TASK: Wherever pictures appear in the listing below, leave them out, and copy exactly, and only, everything from the line with "Task: Open the Top Maths Groups list icon" down to the line with "Toggle Ort und Datum nur drucken checkbox".

DATA TO USE:
****************************************
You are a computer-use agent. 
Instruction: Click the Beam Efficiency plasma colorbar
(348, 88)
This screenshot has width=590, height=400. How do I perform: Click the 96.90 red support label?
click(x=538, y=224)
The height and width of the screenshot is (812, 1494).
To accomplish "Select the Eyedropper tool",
****************************************
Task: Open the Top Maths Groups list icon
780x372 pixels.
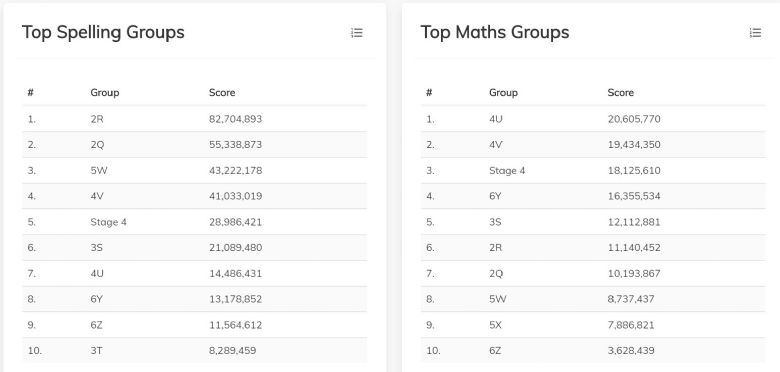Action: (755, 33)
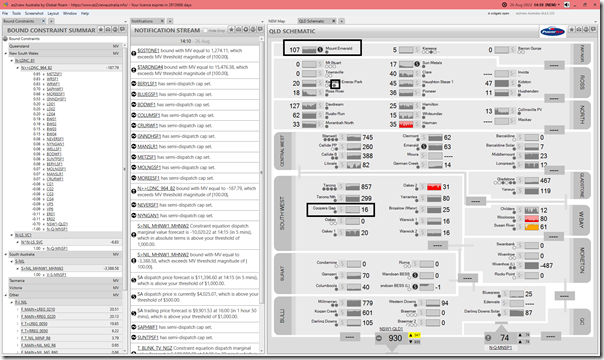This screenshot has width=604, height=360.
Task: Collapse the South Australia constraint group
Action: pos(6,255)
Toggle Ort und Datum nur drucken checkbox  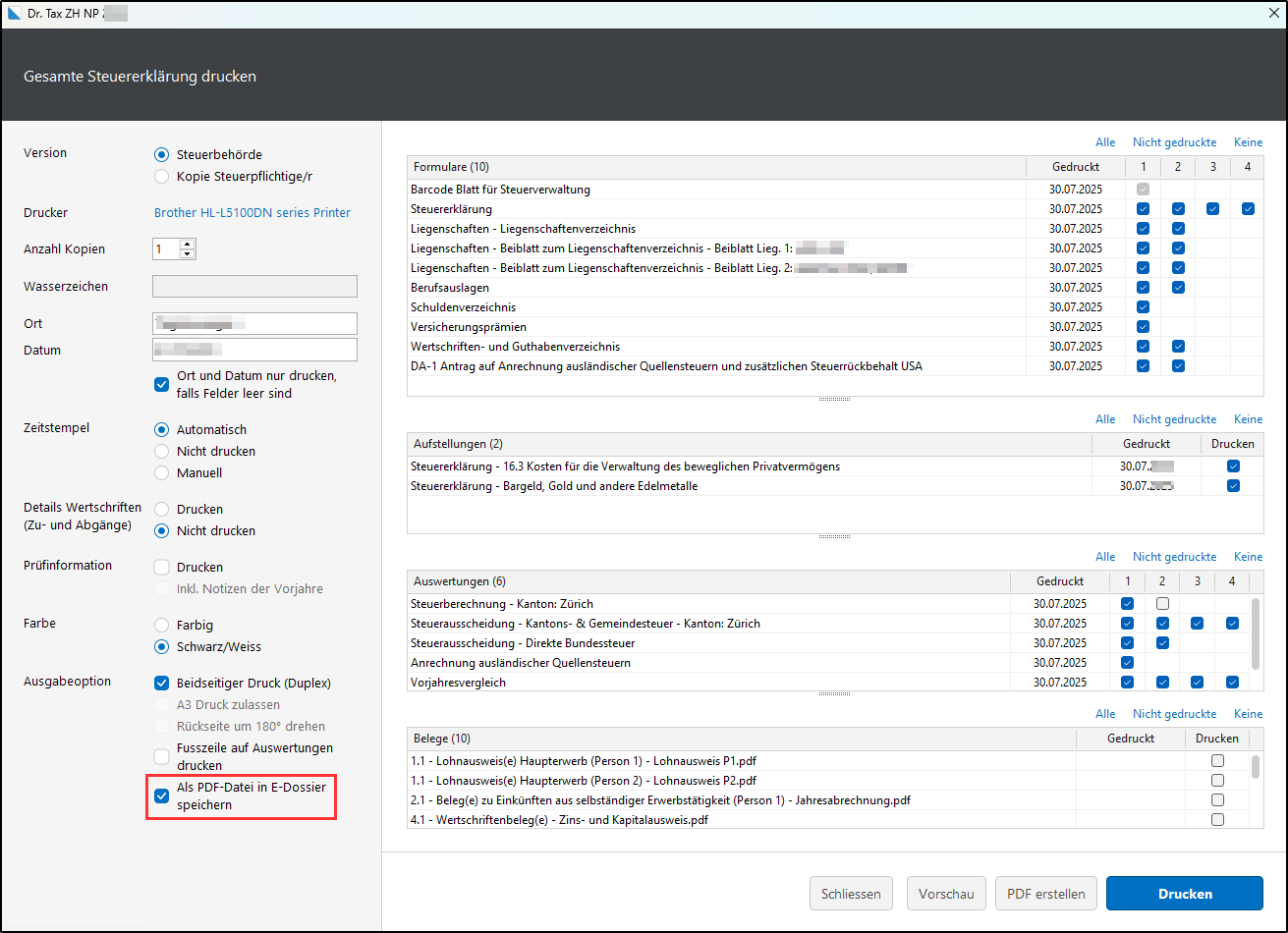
****************************************
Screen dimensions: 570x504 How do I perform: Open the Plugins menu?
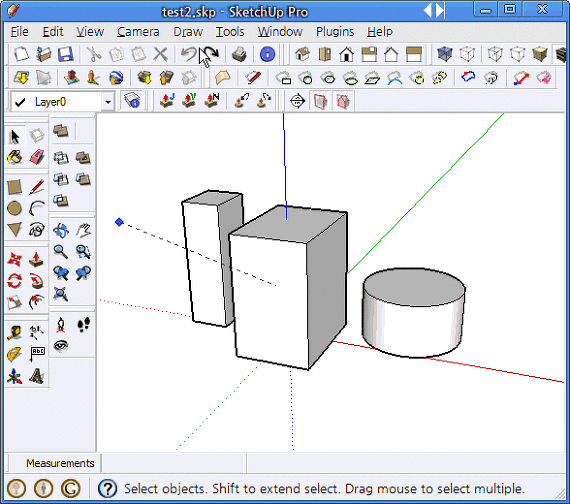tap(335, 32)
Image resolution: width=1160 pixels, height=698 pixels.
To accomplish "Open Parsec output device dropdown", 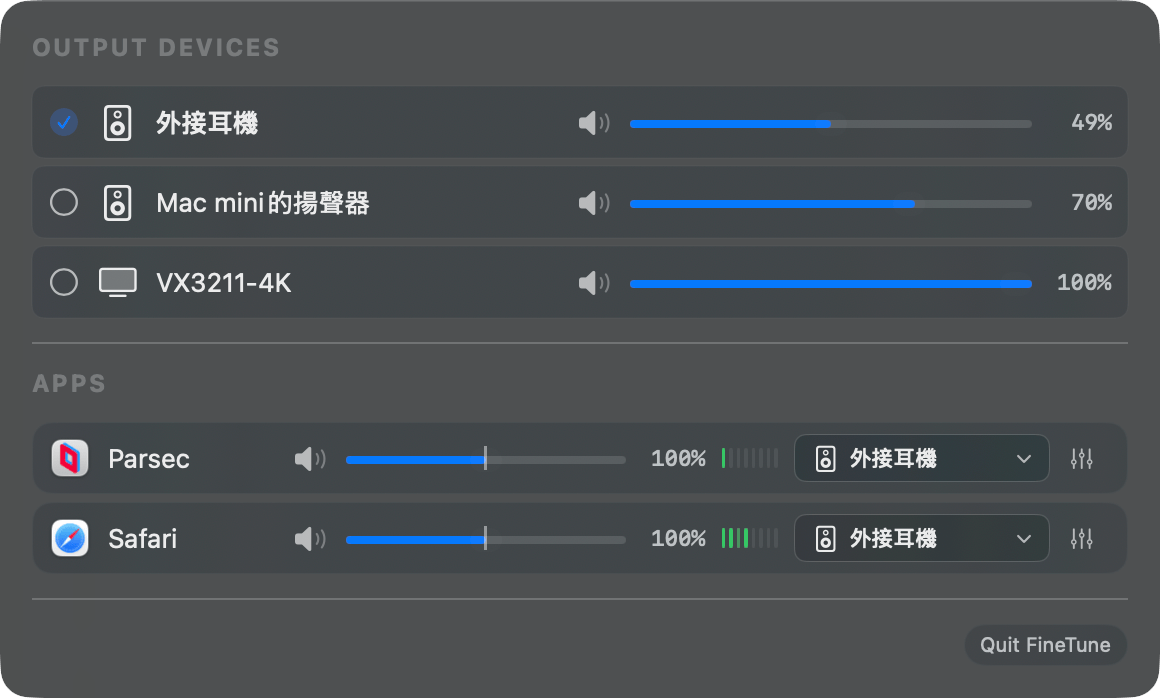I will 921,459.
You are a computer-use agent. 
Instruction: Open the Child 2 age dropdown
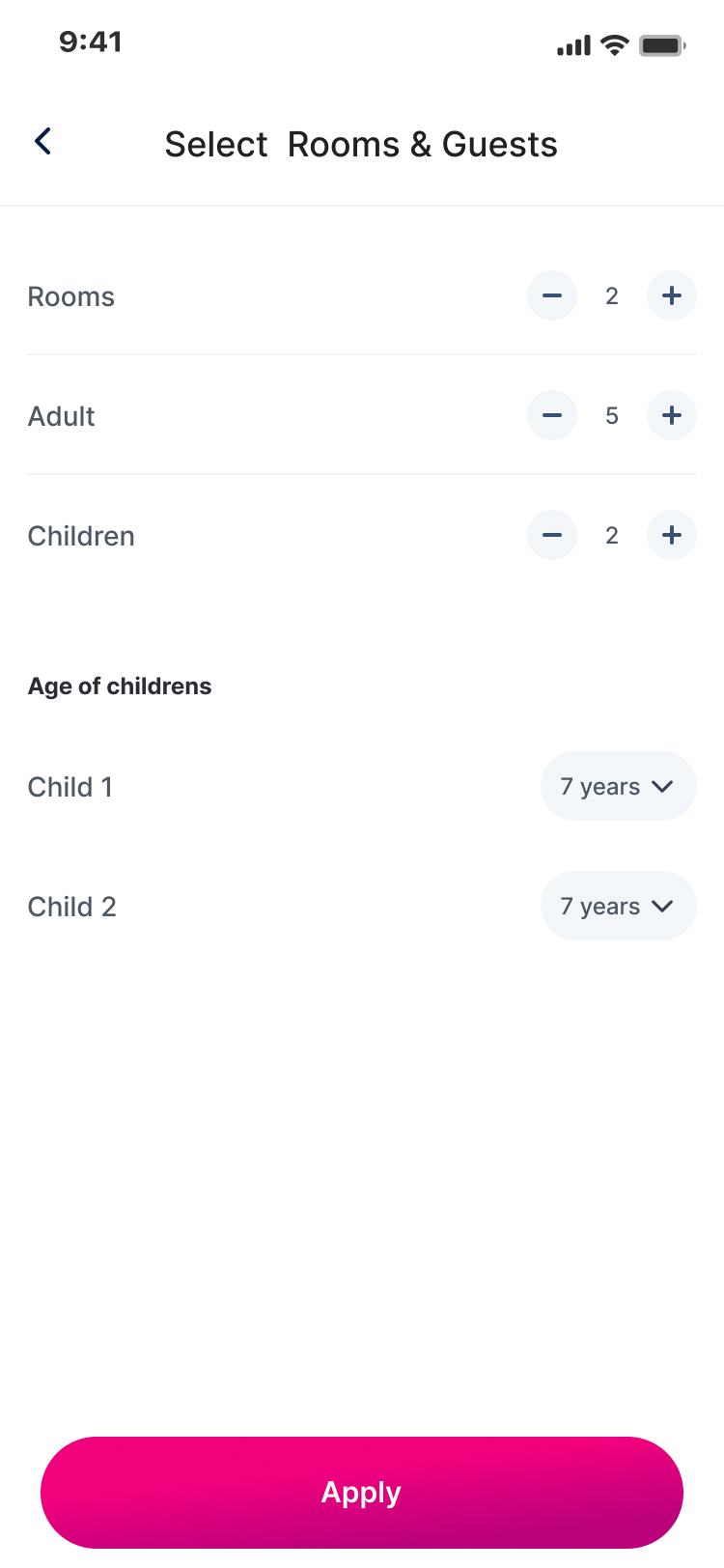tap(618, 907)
****************************************
ANSWER SECTION:
Task: Open the Top Maths Groups list icon
780x372 pixels.
Action: (755, 33)
This screenshot has width=604, height=360.
Task: Collapse the South Australia constraint group
Action: pos(6,255)
Toggle Ort und Datum nur drucken checkbox  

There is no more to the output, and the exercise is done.